---------- Extract provided ----------
Ok. Really good intro. Definately on track. Moving right along.

Sooo yeah...welcome to my place where I point at things for you to click on and say things. As you can see, It's the best one of these things ever, and the only one you should look at unless I give up on it in a week. But assuming I don't (I'm a big fan of fruitless endeavors and misdirected potential), the idea, as usual, is to go out and pillage the ultraverse for tidbits and other detritus and then come back here and nail these findings to my little plot of the digital landscape. Basically, just some rummaging about so I can piece together a little patchwork microcosm of novelty to share with you (and all I ask for in exchange is an emphatic "hooray").

Most likely there'll be an emphasis on all things aural. There'll probably be some mixes and audio clips and reviews and recomendos, wedged between some sort of bevy of hilarity and oddballatics, and it'll probably be all tangled up in ADD-riddled tangents. I dunno, depends how I feel. The only thing I'm sure of thus far is some very unprofessional self promotionalisms. For starters, I'll be posting a gangsters-in-space / sleepy time combo for your listening pleasure very shortly so be prepared to scratch your head and look around quizzically...you've been warned...
----------
■ **Objective**: Reproduce the blog welcome post above word for word, from its first line to its last.
---------- Records provided ----------
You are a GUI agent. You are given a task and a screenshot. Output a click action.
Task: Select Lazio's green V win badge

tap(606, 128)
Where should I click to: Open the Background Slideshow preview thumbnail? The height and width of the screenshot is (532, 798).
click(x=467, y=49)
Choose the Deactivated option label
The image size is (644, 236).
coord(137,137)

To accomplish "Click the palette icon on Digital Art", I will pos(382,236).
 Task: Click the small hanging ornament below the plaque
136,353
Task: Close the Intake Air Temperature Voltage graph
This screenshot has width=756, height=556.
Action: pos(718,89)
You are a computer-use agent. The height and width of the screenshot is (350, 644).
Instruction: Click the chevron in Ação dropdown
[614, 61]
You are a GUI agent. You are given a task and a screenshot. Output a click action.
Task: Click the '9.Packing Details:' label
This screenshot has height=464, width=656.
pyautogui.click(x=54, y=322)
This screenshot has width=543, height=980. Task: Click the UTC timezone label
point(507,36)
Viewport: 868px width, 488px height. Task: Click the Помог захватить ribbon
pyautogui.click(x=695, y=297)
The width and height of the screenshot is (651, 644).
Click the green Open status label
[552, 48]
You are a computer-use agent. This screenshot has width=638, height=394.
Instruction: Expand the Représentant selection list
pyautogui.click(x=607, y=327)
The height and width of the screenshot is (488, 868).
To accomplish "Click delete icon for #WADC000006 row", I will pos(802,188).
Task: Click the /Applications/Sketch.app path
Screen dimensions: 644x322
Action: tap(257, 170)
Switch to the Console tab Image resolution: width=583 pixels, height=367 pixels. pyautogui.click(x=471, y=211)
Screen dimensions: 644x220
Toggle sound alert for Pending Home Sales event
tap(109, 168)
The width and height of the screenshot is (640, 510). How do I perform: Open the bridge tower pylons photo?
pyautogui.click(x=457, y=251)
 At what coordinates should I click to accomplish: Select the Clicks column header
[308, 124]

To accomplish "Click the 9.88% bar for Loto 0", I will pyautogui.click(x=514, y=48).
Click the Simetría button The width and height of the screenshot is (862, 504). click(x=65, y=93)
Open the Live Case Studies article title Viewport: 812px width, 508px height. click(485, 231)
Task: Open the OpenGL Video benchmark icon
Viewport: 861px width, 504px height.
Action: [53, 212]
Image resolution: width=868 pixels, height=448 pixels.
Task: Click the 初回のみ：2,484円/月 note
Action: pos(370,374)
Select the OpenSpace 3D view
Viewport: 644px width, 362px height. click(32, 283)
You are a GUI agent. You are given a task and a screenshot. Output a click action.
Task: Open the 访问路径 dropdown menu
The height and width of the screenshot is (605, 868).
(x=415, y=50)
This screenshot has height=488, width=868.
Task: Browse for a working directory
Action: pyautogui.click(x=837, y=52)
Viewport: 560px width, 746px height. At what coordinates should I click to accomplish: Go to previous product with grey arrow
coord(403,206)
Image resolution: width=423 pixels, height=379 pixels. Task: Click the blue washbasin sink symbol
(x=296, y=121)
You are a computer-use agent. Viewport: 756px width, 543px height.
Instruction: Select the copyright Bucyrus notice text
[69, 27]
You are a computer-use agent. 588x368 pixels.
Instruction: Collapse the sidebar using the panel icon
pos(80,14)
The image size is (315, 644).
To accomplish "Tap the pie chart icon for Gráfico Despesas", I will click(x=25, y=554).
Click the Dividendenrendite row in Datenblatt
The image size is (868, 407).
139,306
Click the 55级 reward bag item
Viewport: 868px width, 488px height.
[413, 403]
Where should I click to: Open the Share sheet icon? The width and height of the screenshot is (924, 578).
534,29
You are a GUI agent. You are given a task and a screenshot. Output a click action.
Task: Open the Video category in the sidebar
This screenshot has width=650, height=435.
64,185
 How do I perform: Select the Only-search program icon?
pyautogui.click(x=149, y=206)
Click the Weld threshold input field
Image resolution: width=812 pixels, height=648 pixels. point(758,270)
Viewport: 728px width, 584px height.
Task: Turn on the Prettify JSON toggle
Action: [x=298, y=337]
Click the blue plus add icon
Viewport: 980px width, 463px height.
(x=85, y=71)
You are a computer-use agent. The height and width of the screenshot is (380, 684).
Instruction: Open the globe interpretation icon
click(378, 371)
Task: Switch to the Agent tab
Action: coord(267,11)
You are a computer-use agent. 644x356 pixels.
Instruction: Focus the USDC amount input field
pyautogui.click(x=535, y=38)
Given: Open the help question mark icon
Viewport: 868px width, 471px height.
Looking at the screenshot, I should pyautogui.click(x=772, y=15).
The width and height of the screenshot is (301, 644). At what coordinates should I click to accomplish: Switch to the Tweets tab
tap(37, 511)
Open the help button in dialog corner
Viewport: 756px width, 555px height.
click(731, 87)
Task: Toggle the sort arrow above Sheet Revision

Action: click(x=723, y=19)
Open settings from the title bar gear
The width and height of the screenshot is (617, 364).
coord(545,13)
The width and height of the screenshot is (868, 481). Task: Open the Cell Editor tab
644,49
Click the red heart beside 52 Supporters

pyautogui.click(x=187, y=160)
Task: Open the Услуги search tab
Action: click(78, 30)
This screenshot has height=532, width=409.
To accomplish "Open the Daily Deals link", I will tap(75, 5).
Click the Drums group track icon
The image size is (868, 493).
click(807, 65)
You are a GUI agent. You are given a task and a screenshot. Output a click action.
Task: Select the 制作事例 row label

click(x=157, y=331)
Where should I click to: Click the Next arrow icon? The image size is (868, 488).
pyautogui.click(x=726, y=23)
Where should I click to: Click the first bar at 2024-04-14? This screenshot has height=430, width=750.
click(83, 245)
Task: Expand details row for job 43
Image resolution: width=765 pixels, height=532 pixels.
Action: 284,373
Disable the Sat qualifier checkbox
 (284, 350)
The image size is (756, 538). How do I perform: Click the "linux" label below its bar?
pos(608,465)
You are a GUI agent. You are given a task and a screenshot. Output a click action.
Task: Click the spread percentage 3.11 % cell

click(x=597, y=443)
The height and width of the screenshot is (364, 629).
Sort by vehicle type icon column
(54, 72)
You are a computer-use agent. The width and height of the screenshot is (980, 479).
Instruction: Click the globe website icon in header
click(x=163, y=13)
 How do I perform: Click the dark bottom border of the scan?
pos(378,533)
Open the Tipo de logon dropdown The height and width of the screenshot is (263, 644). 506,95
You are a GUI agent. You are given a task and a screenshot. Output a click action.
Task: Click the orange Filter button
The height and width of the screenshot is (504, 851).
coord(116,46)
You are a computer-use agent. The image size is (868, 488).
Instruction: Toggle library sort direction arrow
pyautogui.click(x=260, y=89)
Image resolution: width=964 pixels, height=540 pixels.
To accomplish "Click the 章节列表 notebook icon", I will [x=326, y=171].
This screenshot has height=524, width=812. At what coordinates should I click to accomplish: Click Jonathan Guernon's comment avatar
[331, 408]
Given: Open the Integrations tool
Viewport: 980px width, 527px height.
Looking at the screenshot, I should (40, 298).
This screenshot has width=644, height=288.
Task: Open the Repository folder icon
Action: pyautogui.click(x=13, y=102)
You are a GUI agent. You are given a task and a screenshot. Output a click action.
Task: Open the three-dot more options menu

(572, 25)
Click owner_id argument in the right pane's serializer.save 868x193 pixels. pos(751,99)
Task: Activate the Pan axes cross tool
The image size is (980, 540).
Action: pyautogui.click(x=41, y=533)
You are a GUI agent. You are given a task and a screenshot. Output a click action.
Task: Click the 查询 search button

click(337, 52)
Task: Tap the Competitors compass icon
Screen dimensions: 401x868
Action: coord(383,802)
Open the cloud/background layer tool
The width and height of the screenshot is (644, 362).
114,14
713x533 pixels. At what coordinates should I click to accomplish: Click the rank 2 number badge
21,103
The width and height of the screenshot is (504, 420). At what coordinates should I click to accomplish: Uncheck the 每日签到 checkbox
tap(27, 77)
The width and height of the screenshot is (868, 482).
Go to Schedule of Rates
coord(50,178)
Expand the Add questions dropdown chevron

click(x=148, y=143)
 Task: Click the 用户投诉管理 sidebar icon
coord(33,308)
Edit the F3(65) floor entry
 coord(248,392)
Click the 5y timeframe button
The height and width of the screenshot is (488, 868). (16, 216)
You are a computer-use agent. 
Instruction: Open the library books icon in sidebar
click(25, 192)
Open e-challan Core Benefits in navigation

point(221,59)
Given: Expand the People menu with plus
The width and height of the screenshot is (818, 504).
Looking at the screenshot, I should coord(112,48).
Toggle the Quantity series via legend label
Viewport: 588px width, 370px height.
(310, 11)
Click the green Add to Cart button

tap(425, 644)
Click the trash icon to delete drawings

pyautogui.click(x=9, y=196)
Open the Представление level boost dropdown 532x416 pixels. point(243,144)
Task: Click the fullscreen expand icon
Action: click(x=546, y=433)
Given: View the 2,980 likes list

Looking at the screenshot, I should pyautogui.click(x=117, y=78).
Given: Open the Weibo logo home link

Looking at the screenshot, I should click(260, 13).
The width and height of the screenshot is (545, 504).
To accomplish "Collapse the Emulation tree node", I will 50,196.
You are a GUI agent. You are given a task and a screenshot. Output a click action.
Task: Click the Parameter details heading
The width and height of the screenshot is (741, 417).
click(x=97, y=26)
----------
■ **Written solution**:
Ok. Really good intro. Definately on track. Moving right along.

Sooo yeah...welcome to my place where I point at things for you to click on and say things. As you can see, It's the best one of these things ever, and the only one you should look at unless I give up on it in a week. But assuming I don't (I'm a big fan of fruitless endeavors and misdirected potential), the idea, as usual, is to go out and pillage the ultraverse for tidbits and other detritus and then come back here and nail these findings to my little plot of the digital landscape. Basically, just some rummaging about so I can piece together a little patchwork microcosm of novelty to share with you (and all I ask for in exchange is an emphatic "hooray").

Most likely there'll be an emphasis on all things aural. There'll probably be some mixes and audio clips and reviews and recomendos, wedged between some sort of bevy of hilarity and oddballatics, and it'll probably be all tangled up in ADD-riddled tangents. I dunno, depends how I feel. The only thing I'm sure of thus far is some very unprofessional self promotionalisms. For starters, I'll be posting a gangsters-in-space / sleepy time combo for your listening pleasure very shortly so be prepared to scratch your head and look around quizzically...you've been warned...